#### [What to work on]
Reproduce word for word the part of the biofuels passage below that runs from "Even short of" up to and including "the first place.".

The debate over biofuels and economics has tended to focus on mandates and subsidies rather than carbon taxes — unsurprisingly, given the absence of carbon-taxing in the U.S. and the prevalence of large biofuel subsidies, primarily via the Renewable Fuel Standard. Mandates and outright subsidies alike override market price signals in the face of strong evidence, such as the U of Minnesota study noted above, that biofuels’ lifecycle emissions often exceed those of fossil fuels they displace. Analysis of land use changes induced by biofuels mandates has raised additional doubts about net climate benefits as well as concerns that biofuel crops are displacing food crops.
Then there are regulatory or legislative pressures on EPA to categorize biomass burning as carbon-neutral in the regulations that comprise the Clean Power Plan. This prospect has spurred a pushback campaign over lifecycle emissions of biomass.
Let’s start with the fact that combusting biofuel or biomass into bioenergy releases carbon dioxide, just as combustion of fossil fuels does. Unlike fossil fuels, however, the plant sources of bioenergy sequester carbon, through photosynthesis. A “carbon neutral” bioenergy source would be one that sequestered as much carbon in its growth cycle as it released later when burned as fuel, with the sequestering occurring concurrently with the burning, or nearly so, rather than decades hence, when the negative emissions count for less in stabilizing atmospheric CO2 levels.
Even short of that ideal, burning biofuel or biomass that has sequestered a significant part of the CO2 emitted in combustion might seem preferable to burning fossil fuels. On the other hand, combustion of forest biomass emits up to 45% more CO2 than coal when used to generate electricity, according to some estimates, primarily because of the fuel’s high moisture content results in poorer combustion efficiency. And given the diversity and complexity of our and other countries’ energy systems, it’s not at all clear that burning biomass or biofuels would substitute for fossil fuels in the first place.

#### [Dataset section]
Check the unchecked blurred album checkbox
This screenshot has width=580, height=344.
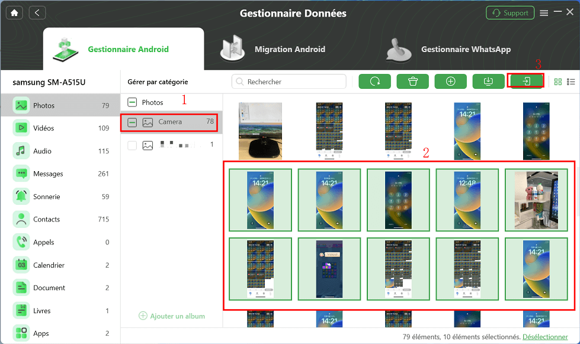(x=132, y=145)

#### [Problem solution]
Even short of that ideal, burning biofuel or biomass that has sequestered a significant part of the CO2 emitted in combustion might seem preferable to burning fossil fuels. On the other hand, combustion of forest biomass emits up to 45% more CO2 than coal when used to generate electricity, according to some estimates, primarily because of the fuel’s high moisture content results in poorer combustion efficiency. And given the diversity and complexity of our and other countries’ energy systems, it’s not at all clear that burning biomass or biofuels would substitute for fossil fuels in the first place.